LA Design Contest Aims To Put More Low-Rise Multifamily Into LA Neighborhoods
Los Angeles’ housing affordability crisis is a problem decades in the making, but a city-run architecture contest sought a fresh, targeted approach to solutions: low-rise multifamily development.
A city-sponsored contest, called Low-Rise, was aimed at creating new, community-generated ideas for low-rise multifamily housing on a scale that would be both welcomed by existing residents and desired by future residents of the new units. Contest winners were announced by the Office of Los Angeles Mayor Eric Garcetti and the Chief Design Officer for the city of Los Angeles, Christopher Hawthorne, on May 17.
As low-rise-zoned districts make up more than 75% of the residentially zoned land in the city of LA, “attempts to boost housing production and affordability and open new opportunities for homeownership that don’t address this territory will by definition be highly limited in their scope and effectiveness, particularly when it comes to reckoning with legacies of racism” that continue to impact homeownership, including through redlining, the contest website notes.
Low-Rise’s approach deviated from the usual development process by starting with feedback from community listening sessions and incorporating the concerns and desires voiced in those sessions into their designs.
For Omgivning Managing Director Joel Chappo, the contest was all about the need and desire for “sensitive densification” throughout the city.
“I think generally, people hear the word density and they think Manhattan, like, ‘Oh, it's going to be all high-rises.’ But really, it's just adding a story here or there,” Chappo said.
Downtown LA-based Omgivning, working with Studio-MLA, placed in two categories — the fourplex and the subdivision. Their fourplex design focused on providing private outdoor space for tenants and outdoor areas for communal interactions. The subdivision submission envisioned single-family residential lots chopped up into smaller ones that might put homeownership in reach for families or residents of a variety of income levels while still maintaining the scale and character of the surrounding neighborhood.
Both designs also reflect “the idea of sustainable communities — not as an environmental aspect, but as a socioeconomic one, and the question of how to keep the fabric of LA neighborhoods and communities intact, but still be able to develop and densify them,” Omgivning Senior Job Captain Albert Escobar said.

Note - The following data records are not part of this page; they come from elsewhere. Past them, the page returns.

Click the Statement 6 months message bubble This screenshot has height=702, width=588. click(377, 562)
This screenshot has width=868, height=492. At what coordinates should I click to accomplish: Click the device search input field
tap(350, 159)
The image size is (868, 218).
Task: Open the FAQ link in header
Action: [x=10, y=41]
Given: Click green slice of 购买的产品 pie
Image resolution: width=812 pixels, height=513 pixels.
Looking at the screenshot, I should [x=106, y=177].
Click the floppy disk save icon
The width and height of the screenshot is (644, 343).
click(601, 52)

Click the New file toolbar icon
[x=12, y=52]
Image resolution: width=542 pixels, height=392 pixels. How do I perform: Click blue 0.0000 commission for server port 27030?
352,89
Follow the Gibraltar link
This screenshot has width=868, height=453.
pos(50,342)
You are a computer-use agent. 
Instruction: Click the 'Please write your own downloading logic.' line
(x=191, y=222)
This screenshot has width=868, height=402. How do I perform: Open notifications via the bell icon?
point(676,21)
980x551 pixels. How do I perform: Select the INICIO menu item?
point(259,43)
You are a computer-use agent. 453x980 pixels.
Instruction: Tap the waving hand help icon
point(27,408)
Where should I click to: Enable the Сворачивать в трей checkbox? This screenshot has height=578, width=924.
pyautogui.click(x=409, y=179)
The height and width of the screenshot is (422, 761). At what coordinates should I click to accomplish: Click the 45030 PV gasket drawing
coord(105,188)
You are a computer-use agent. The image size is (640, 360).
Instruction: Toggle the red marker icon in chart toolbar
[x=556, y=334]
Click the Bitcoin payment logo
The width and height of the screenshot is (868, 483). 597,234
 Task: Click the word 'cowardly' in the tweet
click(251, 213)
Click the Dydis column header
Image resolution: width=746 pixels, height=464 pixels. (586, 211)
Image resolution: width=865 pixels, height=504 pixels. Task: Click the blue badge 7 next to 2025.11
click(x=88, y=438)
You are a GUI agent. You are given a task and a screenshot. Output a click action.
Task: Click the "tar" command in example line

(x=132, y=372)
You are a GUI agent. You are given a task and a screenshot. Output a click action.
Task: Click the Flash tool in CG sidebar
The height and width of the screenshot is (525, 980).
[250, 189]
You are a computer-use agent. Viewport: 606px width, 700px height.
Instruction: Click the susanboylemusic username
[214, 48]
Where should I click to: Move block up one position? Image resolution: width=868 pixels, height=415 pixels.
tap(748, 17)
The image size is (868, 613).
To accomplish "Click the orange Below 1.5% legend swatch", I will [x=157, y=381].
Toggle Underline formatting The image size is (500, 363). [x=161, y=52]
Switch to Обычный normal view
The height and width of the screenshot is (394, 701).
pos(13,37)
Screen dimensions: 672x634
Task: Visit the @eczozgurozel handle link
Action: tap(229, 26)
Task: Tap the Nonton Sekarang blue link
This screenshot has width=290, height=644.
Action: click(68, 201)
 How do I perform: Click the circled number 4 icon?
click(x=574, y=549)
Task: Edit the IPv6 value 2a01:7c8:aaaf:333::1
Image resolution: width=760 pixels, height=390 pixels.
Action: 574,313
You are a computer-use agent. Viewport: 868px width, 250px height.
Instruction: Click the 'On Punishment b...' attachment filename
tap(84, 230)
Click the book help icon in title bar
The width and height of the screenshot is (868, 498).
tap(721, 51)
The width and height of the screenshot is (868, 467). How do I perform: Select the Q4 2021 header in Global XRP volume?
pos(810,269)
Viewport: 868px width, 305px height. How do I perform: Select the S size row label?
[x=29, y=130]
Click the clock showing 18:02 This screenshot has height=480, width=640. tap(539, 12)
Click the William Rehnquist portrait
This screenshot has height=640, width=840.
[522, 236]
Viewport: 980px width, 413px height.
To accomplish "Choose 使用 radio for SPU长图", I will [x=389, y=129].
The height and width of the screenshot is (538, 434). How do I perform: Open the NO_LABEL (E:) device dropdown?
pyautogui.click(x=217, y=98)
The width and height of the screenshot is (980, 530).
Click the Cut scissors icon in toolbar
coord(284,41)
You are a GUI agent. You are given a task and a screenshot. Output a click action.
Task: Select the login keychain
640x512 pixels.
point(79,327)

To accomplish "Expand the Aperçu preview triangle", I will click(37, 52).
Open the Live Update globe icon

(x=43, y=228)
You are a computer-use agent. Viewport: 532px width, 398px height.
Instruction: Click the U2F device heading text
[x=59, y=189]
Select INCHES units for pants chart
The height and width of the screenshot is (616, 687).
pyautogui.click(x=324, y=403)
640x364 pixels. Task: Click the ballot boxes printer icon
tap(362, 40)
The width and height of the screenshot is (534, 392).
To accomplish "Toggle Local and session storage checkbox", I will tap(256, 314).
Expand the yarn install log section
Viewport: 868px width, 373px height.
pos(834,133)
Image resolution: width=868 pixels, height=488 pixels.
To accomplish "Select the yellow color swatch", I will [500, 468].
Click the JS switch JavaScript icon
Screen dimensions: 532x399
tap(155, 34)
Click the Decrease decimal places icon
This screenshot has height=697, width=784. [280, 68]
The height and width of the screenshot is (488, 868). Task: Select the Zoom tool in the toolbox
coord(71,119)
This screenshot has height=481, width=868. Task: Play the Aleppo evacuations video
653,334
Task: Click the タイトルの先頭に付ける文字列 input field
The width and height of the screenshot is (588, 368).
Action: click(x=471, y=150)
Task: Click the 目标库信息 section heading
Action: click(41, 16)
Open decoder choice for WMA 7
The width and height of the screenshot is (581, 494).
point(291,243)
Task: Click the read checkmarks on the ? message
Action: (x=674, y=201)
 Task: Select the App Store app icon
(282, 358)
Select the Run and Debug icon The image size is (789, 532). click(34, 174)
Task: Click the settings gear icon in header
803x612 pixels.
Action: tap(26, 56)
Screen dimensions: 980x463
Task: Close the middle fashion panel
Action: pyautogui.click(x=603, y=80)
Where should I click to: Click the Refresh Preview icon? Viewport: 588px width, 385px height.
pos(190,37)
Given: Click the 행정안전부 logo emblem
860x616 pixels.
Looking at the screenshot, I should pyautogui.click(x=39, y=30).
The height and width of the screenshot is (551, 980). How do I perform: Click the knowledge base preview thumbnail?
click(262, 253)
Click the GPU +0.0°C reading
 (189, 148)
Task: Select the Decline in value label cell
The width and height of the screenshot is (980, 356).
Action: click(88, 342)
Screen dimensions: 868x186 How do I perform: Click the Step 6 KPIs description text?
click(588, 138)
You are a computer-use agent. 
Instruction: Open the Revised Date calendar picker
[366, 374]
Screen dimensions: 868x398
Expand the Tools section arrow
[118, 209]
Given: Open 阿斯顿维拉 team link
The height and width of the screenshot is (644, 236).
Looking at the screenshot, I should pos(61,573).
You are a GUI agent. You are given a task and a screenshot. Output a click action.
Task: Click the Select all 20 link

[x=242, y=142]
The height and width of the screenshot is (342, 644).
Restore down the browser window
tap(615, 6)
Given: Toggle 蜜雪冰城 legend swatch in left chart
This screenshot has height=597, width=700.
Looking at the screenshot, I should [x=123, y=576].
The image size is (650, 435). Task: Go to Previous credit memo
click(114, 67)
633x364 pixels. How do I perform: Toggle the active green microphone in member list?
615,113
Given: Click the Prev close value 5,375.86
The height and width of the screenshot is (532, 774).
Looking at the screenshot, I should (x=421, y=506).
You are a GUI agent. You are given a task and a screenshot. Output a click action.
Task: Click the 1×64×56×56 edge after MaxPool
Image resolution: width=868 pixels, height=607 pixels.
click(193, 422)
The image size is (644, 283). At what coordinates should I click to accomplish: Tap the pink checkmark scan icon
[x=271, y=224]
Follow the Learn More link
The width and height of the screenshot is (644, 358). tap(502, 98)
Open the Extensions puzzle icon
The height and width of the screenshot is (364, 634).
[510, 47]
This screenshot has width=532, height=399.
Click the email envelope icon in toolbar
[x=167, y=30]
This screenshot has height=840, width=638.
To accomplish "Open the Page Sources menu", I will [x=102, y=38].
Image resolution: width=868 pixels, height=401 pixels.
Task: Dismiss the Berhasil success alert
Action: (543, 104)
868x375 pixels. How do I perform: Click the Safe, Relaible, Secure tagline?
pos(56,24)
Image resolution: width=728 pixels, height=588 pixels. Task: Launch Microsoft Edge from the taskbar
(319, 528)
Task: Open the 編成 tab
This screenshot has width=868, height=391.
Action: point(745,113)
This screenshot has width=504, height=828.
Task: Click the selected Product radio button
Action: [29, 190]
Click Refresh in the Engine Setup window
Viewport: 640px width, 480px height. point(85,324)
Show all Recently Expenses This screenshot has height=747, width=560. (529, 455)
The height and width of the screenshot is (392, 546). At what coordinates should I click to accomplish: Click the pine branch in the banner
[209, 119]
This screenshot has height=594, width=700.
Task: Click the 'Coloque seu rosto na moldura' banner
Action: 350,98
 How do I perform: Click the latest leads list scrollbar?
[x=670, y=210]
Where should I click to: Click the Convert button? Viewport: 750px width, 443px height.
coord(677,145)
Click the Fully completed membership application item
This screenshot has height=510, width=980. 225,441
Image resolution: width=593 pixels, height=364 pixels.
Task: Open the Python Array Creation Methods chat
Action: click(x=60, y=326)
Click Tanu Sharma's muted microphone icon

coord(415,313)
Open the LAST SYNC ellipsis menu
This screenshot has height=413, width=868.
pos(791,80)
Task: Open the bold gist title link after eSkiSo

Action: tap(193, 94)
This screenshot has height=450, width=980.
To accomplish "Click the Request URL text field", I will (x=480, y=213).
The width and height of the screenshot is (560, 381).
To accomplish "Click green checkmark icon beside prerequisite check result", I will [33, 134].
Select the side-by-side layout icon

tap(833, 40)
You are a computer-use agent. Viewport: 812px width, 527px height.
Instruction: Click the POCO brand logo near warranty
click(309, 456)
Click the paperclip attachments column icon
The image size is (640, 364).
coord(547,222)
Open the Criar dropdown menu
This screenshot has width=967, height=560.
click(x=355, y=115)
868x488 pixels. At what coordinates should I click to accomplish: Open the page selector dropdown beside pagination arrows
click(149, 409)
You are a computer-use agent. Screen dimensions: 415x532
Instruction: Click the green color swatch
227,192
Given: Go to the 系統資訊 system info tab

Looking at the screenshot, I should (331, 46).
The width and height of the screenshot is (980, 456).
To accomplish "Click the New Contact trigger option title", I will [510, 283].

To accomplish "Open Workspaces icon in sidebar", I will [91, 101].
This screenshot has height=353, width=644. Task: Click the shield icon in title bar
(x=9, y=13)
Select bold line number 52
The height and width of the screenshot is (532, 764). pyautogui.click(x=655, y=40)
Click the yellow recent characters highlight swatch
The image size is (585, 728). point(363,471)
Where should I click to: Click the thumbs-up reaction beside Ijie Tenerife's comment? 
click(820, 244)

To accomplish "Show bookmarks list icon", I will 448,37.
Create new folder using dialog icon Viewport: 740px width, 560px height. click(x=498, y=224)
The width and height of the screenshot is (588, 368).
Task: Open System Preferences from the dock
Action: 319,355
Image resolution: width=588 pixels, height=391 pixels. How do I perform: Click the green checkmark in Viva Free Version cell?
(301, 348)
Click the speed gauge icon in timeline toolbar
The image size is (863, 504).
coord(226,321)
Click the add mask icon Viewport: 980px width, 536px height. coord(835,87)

Other winning designs include a three-unit design from New York-based Vonn Weisenberger that riffs on the classic California ranch-style home and provides communal outdoor spaces, and a design from Bestor Architecture, SALT and ARUP that proposes a cluster of four “conjoined vertical bungalows” in the backyards of single-family homes.
It may be a while before these designs pop up in LA neighborhoods, assuming they ever do, Low-Rise’s organizers acknowledge. Many of them contain elements that are not currently buildable, such as not having enough parking as the current code would mandate, USC Lusk School of Real Estate Associate Professor of Real Estate (Teaching) John Loper said. But that was part of the point of the contest, he said, to push for changes to zoning and land use that would allow these types of projects to be constructed affordably.
Even if it were possible to build them now, Loper said he thought it would be difficult for a developer to rent or sell the units with little parking, despite their amenities.
“That, to me, was a fatal flaw of these designs,” Loper said.